DC’s two spaceman superheroes — one operating in the present, the other in the future — were actually created to be rival concepts and placed with rival editorial teams.
“Two sci-fi heroes came out of a 1957 editorial conference — Space Ranger and Adam Strange,” comics historian Don Markstein noted. “They were assigned to successive runs in Showcase, the comic book where new concepts were tried before committing the publisher’s capital to a full-scale title launch. Editor Jack Schiff took Space Ranger, while Julius Schwartz took Adam Strange.”
Space Ranger, like many another minor DC hero, was originally set up to resemble the popular Batman, with a secret identity (wealthy playboy Rick Starr), a secret cave headquarters (inside an asteroid), a flashy, speedy vehicle (the scarlet spaceship Solar King) and a sidekick, his small, adorable alien friend, Cryll.
Like Batman, Space Ranger had no super powers, but Cryll did, being able to transform himself into any animal, like the later Beast Boy. Since Cryll had the whole densely inhabited universe to choose from, he could essentially transform himself into anything. The Martian Manhunter’s super-powered alien pet/pal Zook was similar.
In place of powers or a utility belt, the yellow-clad, translucent-helmeted Ranger had his all-purpose multi-raygun which seemingly could emit any kind of beam: heat, ice, disintegration, and so forth, anticipating Space Ghost’s multi-beam power bands.
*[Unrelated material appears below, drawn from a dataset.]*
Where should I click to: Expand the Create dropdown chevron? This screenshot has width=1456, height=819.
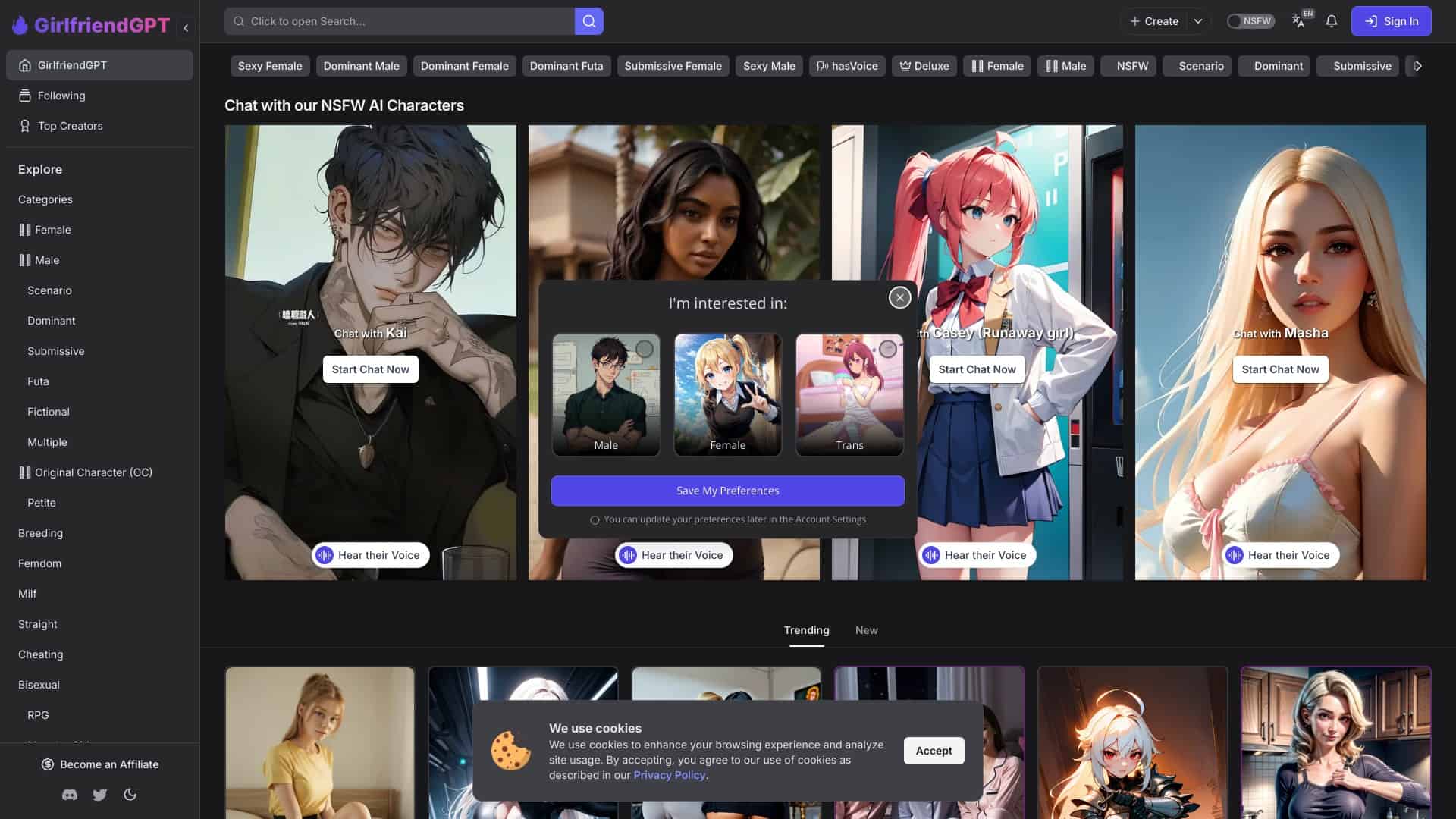pos(1197,21)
By the time I started reading Space Ranger, his secret identity had been largely abandoned as superfluous (a character who was always on yet another weird planet hardly needed a disguise). He kept the 22nd century safe from the likes of  The Army of Interplanetary Beasts, The Invasion of the Jewel-Men, The Menace of the Sun-Creature, The Beast from the Invisible World and The Menace of the Alien Indians (don’t ask).